Expect to change your thinking
You can’t go into adoption thinking you and your love and stability are going to “fix broken kids.”
As parents, we’re not responsible to change them, and we overestimate our ability to change (or fix or heal) them. We can love them, send them to camp, send them to counseling, buy them a dog, and do all the things. But we can’t undo the hurt and trauma they’ve faced.
We hold to this truth: God doesn’t call us to produce results; he calls us to be faithful. We believe God has called us to be faithful to our kids, responding in love to meet their needs. As Christian parents, we’re living our faith in front of our kids, shaping how they see Jesus.
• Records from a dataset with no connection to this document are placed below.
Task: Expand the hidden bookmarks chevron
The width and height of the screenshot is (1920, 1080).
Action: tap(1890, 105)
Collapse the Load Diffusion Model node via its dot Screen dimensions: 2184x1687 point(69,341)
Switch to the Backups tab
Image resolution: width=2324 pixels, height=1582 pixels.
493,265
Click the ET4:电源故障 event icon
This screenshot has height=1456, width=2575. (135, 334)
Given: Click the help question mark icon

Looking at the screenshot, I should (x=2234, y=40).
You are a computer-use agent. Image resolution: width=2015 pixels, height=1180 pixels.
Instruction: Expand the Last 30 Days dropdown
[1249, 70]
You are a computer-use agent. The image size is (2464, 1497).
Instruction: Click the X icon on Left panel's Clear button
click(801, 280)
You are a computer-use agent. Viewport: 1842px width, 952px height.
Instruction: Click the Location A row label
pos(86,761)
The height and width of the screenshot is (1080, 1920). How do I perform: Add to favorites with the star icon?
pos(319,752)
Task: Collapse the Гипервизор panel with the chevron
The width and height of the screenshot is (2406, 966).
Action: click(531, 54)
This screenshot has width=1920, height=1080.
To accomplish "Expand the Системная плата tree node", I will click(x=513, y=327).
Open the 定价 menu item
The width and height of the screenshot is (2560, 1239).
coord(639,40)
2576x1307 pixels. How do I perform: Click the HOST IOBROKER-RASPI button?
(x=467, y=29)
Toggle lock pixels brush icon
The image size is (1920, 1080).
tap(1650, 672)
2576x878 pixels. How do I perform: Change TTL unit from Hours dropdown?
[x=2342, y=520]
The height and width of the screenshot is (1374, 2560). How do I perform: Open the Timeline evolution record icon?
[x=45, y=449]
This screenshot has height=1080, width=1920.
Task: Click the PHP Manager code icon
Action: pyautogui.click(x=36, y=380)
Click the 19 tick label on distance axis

So we’re always looking for that balance between structure and nurture in our house rules.
HOW DO YOU DECIDE WHEN TO HOLD THE LINE AS PARENTS AND WHEN TO BEND?
For both of us, our natural temperament tends to be authoritative: this is the rule, you need to follow it. But we’ve seen how holding rigidly to rules can cause problems. We’ve had to work on getting comfortable with letting some things go. Sometimes it’s hard to know when you need to demand compliance and when to loosen the grip.
There are generally three approaches to our decision-making with our kids:
We communicate, saying, “In this instance, you need to trust that I’m making this decision for your safety and well-being.” There are times when parents have to protect children from themselves when they’re not capable of making good choices.
We negotiate, saying, “This is the rule, and the rule doesn’t change. But if you choose not to follow the rule, you’ll get a consequence,” and we allow them to choose for themselves.
We compromise, saying, “That is probably a bad idea. Have you considered this better idea?”
The hardest part is figuring out when to respond in which way. We’ve had many conversations as a couple whether to respond with 1, 2, or 3. We discuss what each response would mean and make the decision together so we’re on the same page.
We’ve faced some really hard things as an adoptive family, but biological families face hard things too. No matter how your child became part of your family, when they face serious medical, emotional, or behavioral challenges, you do whatever you need to do to show up for your child and meet their needs.
That’s what it means to love a child. And loving a child will change your life.